Please copy all of the material below line for line, leaving the pictures out.

Working data
## start
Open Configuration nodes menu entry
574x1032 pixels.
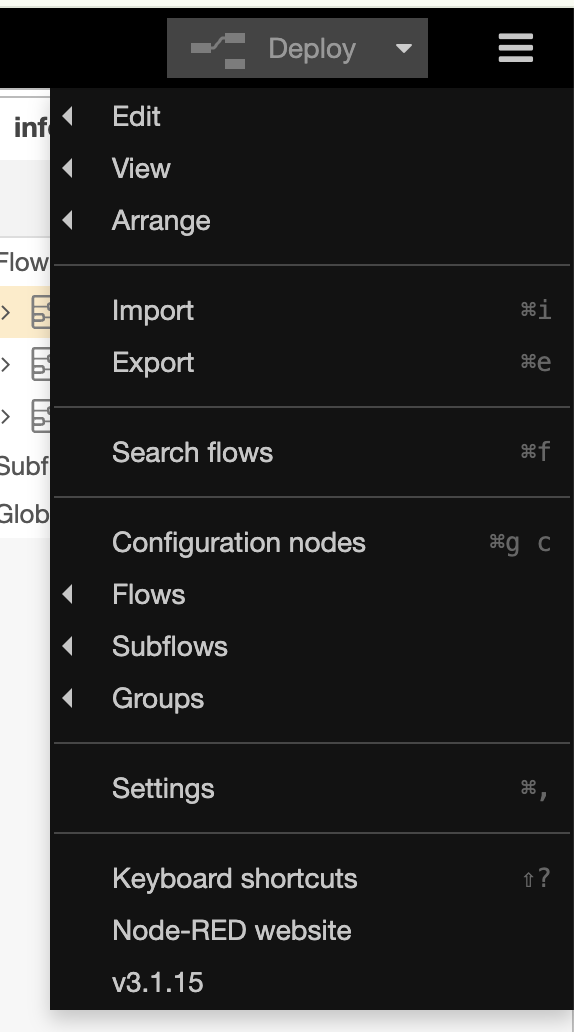point(311,542)
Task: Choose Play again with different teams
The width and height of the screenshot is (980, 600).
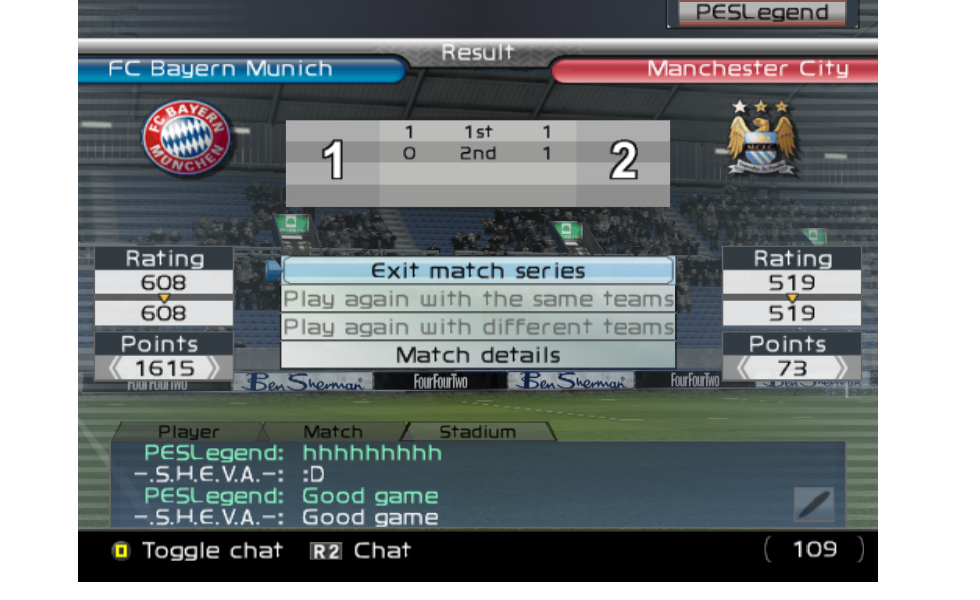Action: [478, 327]
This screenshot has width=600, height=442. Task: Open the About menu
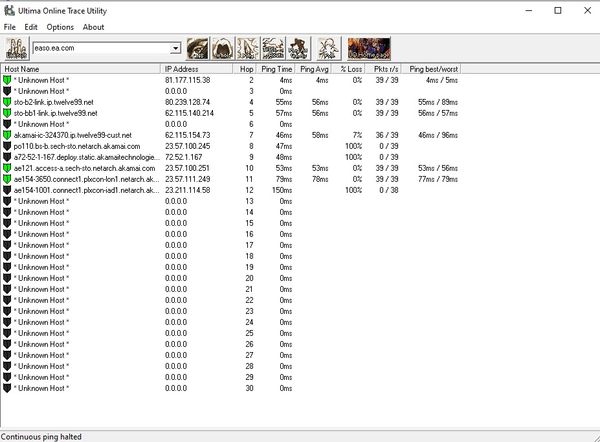(93, 27)
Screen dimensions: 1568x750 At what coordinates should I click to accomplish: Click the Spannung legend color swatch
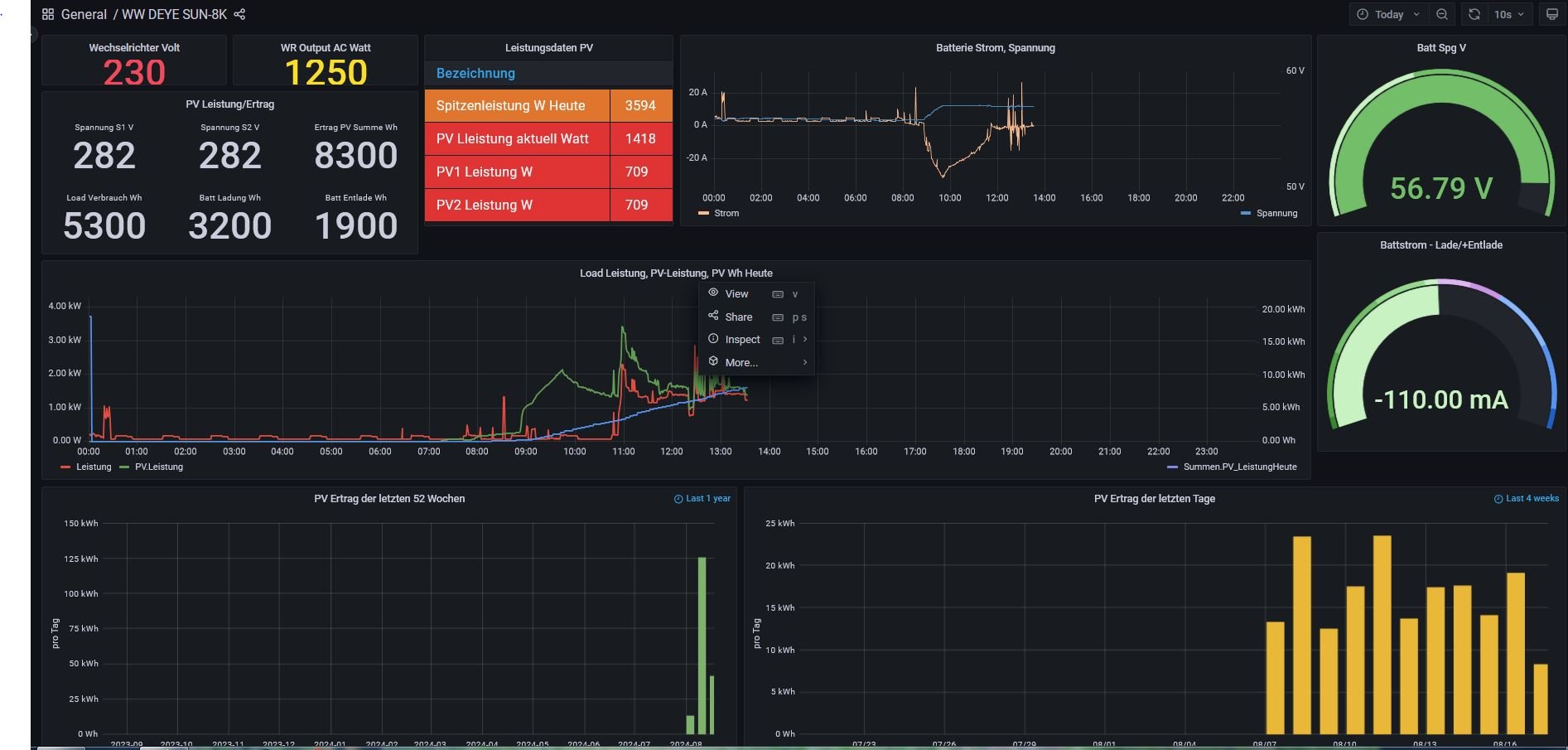point(1246,213)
## end
Task solution
Open Configuration nodes menu entry
574x1032 pixels.
point(311,542)
Task: Choose Play again with different teams
The width and height of the screenshot is (980, 600).
Action: [478, 327]
This screenshot has width=600, height=442. Task: Open the About menu
(93, 27)
Screen dimensions: 1568x750 At what coordinates should I click to accomplish: Click the Spannung legend color swatch
point(1246,213)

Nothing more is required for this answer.